Mortality associated with the acute respiratory distress syndrome remains unacceptably high due in part to ventilator-induced lung injury (VILI). Ventilator dyssynchrony is defined as the inappropriate timing and delivery of a mechanical breath in response to patient effort and may cause VILI. Such deleterious patient–ventilator interactions have recently been termed patient self-inflicted lung injury. This narrative review outlines the detection and frequency of several different types of ventilator dyssynchrony, delineates the different mechanisms by which ventilator dyssynchrony may propagate VILI, and reviews the potential clinical impact of ventilator dyssynchrony. Until recently, identifying ventilator dyssynchrony required the manual interpretation of ventilator pressure and flow waveforms.

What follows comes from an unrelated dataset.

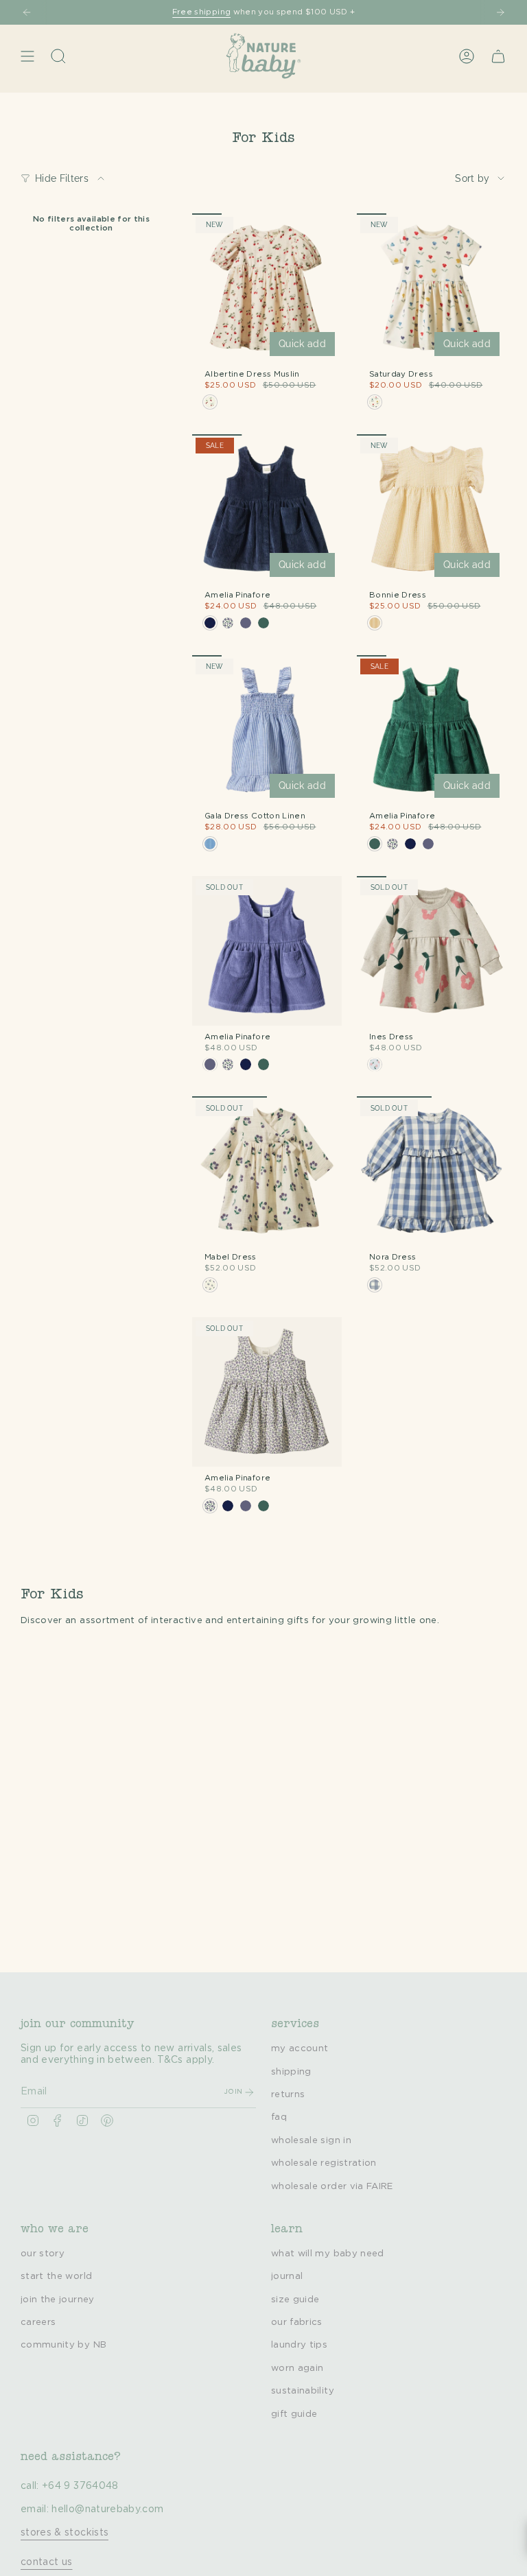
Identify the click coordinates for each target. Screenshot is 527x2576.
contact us (47, 2562)
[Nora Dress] (431, 1171)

However, computerized interpretation of ventilator waive forms can detect ventilator dyssynchrony with an area under the receiver operating curve of >0.80. Using such algorithms, ventilator dyssynchrony occurs in 3%–34% of all breaths, depending on the patient population. Moreover, two types of ventilator dyssynchrony, double-triggered and flow-limited breaths, are associated with the more frequent delivery of large tidal volumes >10 mL/kg when compared with synchronous breaths (54% [95% confidence interval (CI), 47%–61%] and 11% [95% CI, 7%–15%]) compared with 0.9% (95% CI, 0.0%–1.9%), suggesting a role in propagating VILI. Finally, a recent study associated frequent dyssynchrony-defined as >10% of all breaths-with an increase in hospital mortality (67 vs. 23%, P = 0.04). However, the clinical significance of ventilator dyssynchrony remains an area of active investigation and more research is needed to guide optimal ventilator dyssynchrony management.


中文翻译:

呼吸机不同步——检测、病理生理学和临床相关性:叙事评论


与急性呼吸窘迫综合征相关的死亡率仍然高得令人无法接受,部分原因是呼吸机引起的肺损伤 (VILI)。呼吸机不同步被定义为响应患者的努力而机械呼吸的时机和输送不当,并可能导致 VILI。这种有害的患者-呼吸机相互作用最近被称为患者自身造成的肺损伤。这篇叙述性综述概述了几种不同类型的呼吸机不同步的检测和频率,描述了呼吸机不同步可能传播 VILI 的不同机制,并回顾了呼吸机不同步的潜在临床影响。直到最近,识别呼吸机不同步还需要人工解释呼吸机压力和流量波形。然而,呼吸机豁免表格的计算机化解释可以检测呼吸机不同步,受试者工作曲线下面积 >0.80。使用此类算法,呼吸机不同步发生在所有呼吸的 3%–34% 中,具体取决于患者群体。此外,与同步呼吸相比,两种呼吸机不同步,双触发呼吸和流量限制呼吸与更频繁地输送大于 10 mL/kg 的大潮气量有关(54% [95% 置信区间 (CI), 47%–61%] 和 11% [95% CI,7%–15%])与 0.9%(95% CI,0.0%–1.9%)相比,表明在传播 VILI 中起作用。最后,最近的一项研究将频繁不同步(定义为所有呼吸的 10% 以上)与住院死亡率的增加相关联(67% vs. 23%,P = 0.04)。然而,呼吸机不同步的临床意义仍然是一个积极研究的领域,需要更多的研究来指导最佳的呼吸机不同步管理。